**What is expected**
Reproduce each record exactly, leaving out no line.

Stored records
■ ■ ■
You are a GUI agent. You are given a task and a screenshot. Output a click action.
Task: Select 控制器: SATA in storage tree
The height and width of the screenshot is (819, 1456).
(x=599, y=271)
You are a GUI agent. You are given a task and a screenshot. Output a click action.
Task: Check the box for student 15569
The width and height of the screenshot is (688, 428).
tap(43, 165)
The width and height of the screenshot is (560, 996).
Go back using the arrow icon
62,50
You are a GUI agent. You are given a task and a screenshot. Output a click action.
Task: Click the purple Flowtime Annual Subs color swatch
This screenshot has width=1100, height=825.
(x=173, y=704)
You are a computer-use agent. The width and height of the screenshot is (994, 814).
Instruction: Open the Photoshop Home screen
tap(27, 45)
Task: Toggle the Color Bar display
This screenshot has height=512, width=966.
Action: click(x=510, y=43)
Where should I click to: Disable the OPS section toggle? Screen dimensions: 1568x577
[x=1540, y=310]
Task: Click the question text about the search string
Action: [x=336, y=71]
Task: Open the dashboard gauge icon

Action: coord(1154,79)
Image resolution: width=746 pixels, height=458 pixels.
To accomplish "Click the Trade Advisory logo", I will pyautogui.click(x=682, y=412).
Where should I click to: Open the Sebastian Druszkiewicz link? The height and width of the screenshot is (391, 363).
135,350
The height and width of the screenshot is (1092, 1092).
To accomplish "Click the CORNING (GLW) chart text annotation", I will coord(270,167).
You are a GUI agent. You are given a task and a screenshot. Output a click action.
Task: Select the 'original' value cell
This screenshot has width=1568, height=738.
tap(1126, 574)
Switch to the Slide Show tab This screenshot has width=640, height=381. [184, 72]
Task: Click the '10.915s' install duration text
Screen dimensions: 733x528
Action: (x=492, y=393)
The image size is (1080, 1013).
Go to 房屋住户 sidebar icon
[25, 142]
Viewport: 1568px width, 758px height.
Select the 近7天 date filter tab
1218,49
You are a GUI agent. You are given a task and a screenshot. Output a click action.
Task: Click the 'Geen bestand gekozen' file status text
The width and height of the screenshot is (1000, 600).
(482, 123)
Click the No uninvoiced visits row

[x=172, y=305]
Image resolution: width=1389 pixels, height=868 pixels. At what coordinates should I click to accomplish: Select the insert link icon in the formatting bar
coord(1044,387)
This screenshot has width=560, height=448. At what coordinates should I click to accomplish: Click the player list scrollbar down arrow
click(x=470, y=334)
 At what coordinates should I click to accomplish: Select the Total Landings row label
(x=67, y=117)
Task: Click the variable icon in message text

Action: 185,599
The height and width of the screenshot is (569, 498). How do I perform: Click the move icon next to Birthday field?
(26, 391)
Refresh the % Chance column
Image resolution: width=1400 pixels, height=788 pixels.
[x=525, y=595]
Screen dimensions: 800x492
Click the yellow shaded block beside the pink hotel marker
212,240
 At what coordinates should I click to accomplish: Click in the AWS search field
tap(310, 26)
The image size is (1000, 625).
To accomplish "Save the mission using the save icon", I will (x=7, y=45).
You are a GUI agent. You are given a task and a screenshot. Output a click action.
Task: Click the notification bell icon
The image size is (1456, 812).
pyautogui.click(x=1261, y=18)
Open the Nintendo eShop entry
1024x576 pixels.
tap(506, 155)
■ ■ ■
**Solution below**
You are a GUI agent. You are given a task and a screenshot. Output a click action.
Task: Select 控制器: SATA in storage tree
The height and width of the screenshot is (819, 1456).
(x=599, y=271)
You are a GUI agent. You are given a task and a screenshot. Output a click action.
Task: Check the box for student 15569
The width and height of the screenshot is (688, 428).
tap(43, 165)
The width and height of the screenshot is (560, 996).
Go back using the arrow icon
62,50
You are a GUI agent. You are given a task and a screenshot. Output a click action.
Task: Click the purple Flowtime Annual Subs color swatch
This screenshot has width=1100, height=825.
(x=173, y=704)
You are a computer-use agent. The width and height of the screenshot is (994, 814).
Instruction: Open the Photoshop Home screen
tap(27, 45)
Task: Toggle the Color Bar display
This screenshot has height=512, width=966.
Action: click(x=510, y=43)
Where should I click to: Disable the OPS section toggle? Screen dimensions: 1568x577
[x=1540, y=310]
Task: Click the question text about the search string
Action: [x=336, y=71]
Task: Open the dashboard gauge icon

Action: coord(1154,79)
Image resolution: width=746 pixels, height=458 pixels.
To accomplish "Click the Trade Advisory logo", I will pyautogui.click(x=682, y=412).
Where should I click to: Open the Sebastian Druszkiewicz link? The height and width of the screenshot is (391, 363).
135,350
The height and width of the screenshot is (1092, 1092).
To accomplish "Click the CORNING (GLW) chart text annotation", I will coord(270,167).
You are a GUI agent. You are given a task and a screenshot. Output a click action.
Task: Select the 'original' value cell
This screenshot has width=1568, height=738.
tap(1126, 574)
Switch to the Slide Show tab This screenshot has width=640, height=381. [184, 72]
Task: Click the '10.915s' install duration text
Screen dimensions: 733x528
Action: (x=492, y=393)
The image size is (1080, 1013).
Go to 房屋住户 sidebar icon
[25, 142]
Viewport: 1568px width, 758px height.
Select the 近7天 date filter tab
1218,49
You are a GUI agent. You are given a task and a screenshot. Output a click action.
Task: Click the 'Geen bestand gekozen' file status text
The width and height of the screenshot is (1000, 600).
(482, 123)
Click the No uninvoiced visits row

[x=172, y=305]
Image resolution: width=1389 pixels, height=868 pixels. At what coordinates should I click to accomplish: Select the insert link icon in the formatting bar
coord(1044,387)
This screenshot has width=560, height=448. At what coordinates should I click to accomplish: Click the player list scrollbar down arrow
click(x=470, y=334)
 At what coordinates should I click to accomplish: Select the Total Landings row label
(x=67, y=117)
Task: Click the variable icon in message text

Action: 185,599
The height and width of the screenshot is (569, 498). How do I perform: Click the move icon next to Birthday field?
(26, 391)
Refresh the % Chance column
Image resolution: width=1400 pixels, height=788 pixels.
[x=525, y=595]
Screen dimensions: 800x492
Click the yellow shaded block beside the pink hotel marker
212,240
 At what coordinates should I click to accomplish: Click in the AWS search field
tap(310, 26)
The image size is (1000, 625).
To accomplish "Save the mission using the save icon", I will (x=7, y=45).
You are a GUI agent. You are given a task and a screenshot. Output a click action.
Task: Click the notification bell icon
The image size is (1456, 812).
pyautogui.click(x=1261, y=18)
Open the Nintendo eShop entry
1024x576 pixels.
tap(506, 155)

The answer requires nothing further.